Supplied text —
PRECEDENTIAL
UNITED STATES COURT OF APPEALS FOR THE THIRD CIRCUIT ____________
No. 24-2967 ____________
JODI ASAY Appellant
v.
NEW JERSEY TRANSIT RAIL OPERATIONS, INC. AND/OR NEW JERSEY TRANSIT RAIL CORP.; BROTHERHOOD OF LOCOMOTIVE ENGINEERS AND TRAINMEN; JAMES P. BROWN, Individually and in his capacity as an Employee of NJ Transit Rail Operations, Inc. or NJT Rail Corp.; DAVID DECKER, Individually and in his capacity as an Employee of NJ Transit Rail Operations, Inc. or NJT Rail Corp.; FRED MATTISON, Individually and in his capacity as an Employee of NJ Transit Rail Operations, Inc. or NJT Rail Corp.; ALAN ANTELL, Individually and in his capacity as an Employee of NJ Transit Rail Operations, Inc. or NJT Rail Corp.; DONALD BROSCHART, Individually and in his capacity as an Employee of NJ Transit Rail Operations, Inc. or NJT Rail Corp.; JOHN DOES 1–25, said names being fictitious ____________
On Appeal from the United States District Court for the District of New Jersey (D.C. No. 2:19-cv-16503) District Judge: Honorable Julien X. Neals ____________
Submitted Under Third Circuit L.A.R. 34.1(a) June 8, 2026
Before: HARDIMAN, BOVE and FISHER, Circuit Judges (Filed: June 18, 2026 )
____________
OPINION OF THE COURT ____________
HARDIMAN, Circuit Judge.
Jodi Asay appeals a summary judgment in favor of her former employer, New Jersey Transit Rail Operations, Inc. (NJT), who she claims fired her in retaliation after she blew the whistle on NJT’s unsafe practices. Because Asay failed to adduce evidence that anyone who influenced the decision to fire her knew about her protected activity, we will affirm. I
Asay worked for NJT as a locomotive engineer from November 1999 to December 2017. In June 2014, Asay became concerned that NJT was not scheduling sufficient time between trips and causing employees to cut corners when inspecting the trains—a practice she calls “short turns.” App. 110. Between June 2014 and October 2016, she reported her concern to several organizations including: her union, the Federal Railroad Administration, the New Jersey Department
2 of Transportation, and the office of the Governor of New Jersey. Then, in October 2016, following a fatal crash of an NJT train in Hoboken, she reported the alleged practice at a safety meeting between Liberty Mutual Insurance and NJT employees.

Problems to solve —
**A.** Name every individual defendant listed by name in the caption of the court opinion.
**B.** Write the next part of the court opinion, starting right after its last sentence about the Liberty Mutual safety meeting.

Collected data —
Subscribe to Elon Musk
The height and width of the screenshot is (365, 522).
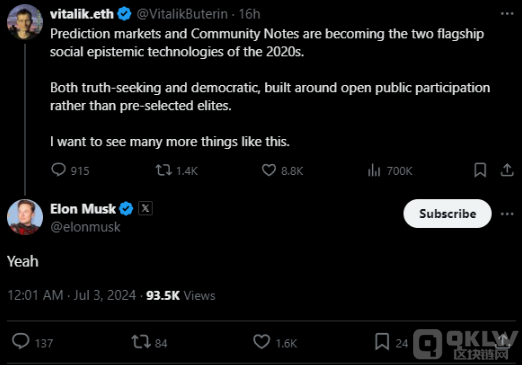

Written responses —
**A.** James P. Brown, David Decker, Fred Mattison, Alan Antell, Donald Broschart

**B.**
The record reveals very little about the Liberty Mutual meeting. Asay testified at her deposition that “[t]he company” knew she attended the meeting, but she did not identify any specific NJT employees. App. 117. She also referred to the meeting as “confidential” but didn’t explain what that meant. Id. The three other NJT employees who were asked about the meeting at their depositions provided no more color. Alan Antell, then NJT’s General Superintendent at New York Penn Station, testified that he did not recall attending the meeting, did not know who attended, and did not know what it was about. Fred Mattison, then a compliance officer for NJT, testified that he knew about the meeting but did not attend and did not know the identities of any NJT employees who attended until this litigation began. And Donald Broschart, then General Superintendent for NJT’s Newark division, testified that he did not know about or participate in the meeting.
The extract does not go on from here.